WHAT YOU SHOULD DO → Start at the line containing "Tap the earpiece" and transcribe every line exactly through the end of the records below, and only those lines.

ENTRIES PROVIDED →
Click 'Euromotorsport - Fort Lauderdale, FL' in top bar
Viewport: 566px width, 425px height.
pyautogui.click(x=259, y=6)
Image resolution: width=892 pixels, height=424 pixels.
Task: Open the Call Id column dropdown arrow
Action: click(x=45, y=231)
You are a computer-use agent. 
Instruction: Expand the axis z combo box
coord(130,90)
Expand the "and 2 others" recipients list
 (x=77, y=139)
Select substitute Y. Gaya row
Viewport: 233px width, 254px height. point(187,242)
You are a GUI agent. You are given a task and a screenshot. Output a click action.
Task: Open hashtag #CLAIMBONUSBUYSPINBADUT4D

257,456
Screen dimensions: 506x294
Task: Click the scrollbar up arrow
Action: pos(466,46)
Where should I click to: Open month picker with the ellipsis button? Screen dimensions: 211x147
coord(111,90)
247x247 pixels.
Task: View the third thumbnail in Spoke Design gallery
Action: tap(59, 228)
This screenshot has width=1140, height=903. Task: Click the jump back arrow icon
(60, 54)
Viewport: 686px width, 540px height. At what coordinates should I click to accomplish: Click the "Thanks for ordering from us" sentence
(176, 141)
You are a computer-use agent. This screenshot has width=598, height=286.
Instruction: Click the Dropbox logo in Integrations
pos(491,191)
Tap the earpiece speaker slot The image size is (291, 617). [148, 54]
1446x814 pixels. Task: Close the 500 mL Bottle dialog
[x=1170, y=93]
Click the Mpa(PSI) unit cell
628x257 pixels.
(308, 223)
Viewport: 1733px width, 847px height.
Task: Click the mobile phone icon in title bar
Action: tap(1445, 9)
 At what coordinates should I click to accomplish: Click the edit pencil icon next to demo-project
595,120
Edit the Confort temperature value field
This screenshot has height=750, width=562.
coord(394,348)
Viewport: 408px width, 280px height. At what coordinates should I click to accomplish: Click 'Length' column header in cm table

RESPONSE TO THIS EXERCISE →
Tap the earpiece speaker slot The image size is (291, 617). [148, 54]
1446x814 pixels. Task: Close the 500 mL Bottle dialog
[x=1170, y=93]
Click the Mpa(PSI) unit cell
628x257 pixels.
(308, 223)
Viewport: 1733px width, 847px height.
Task: Click the mobile phone icon in title bar
Action: tap(1445, 9)
 At what coordinates should I click to accomplish: Click the edit pencil icon next to demo-project
595,120
Edit the Confort temperature value field
This screenshot has height=750, width=562.
coord(394,348)
Viewport: 408px width, 280px height. At what coordinates should I click to accomplish: Click 'Length' column header in cm table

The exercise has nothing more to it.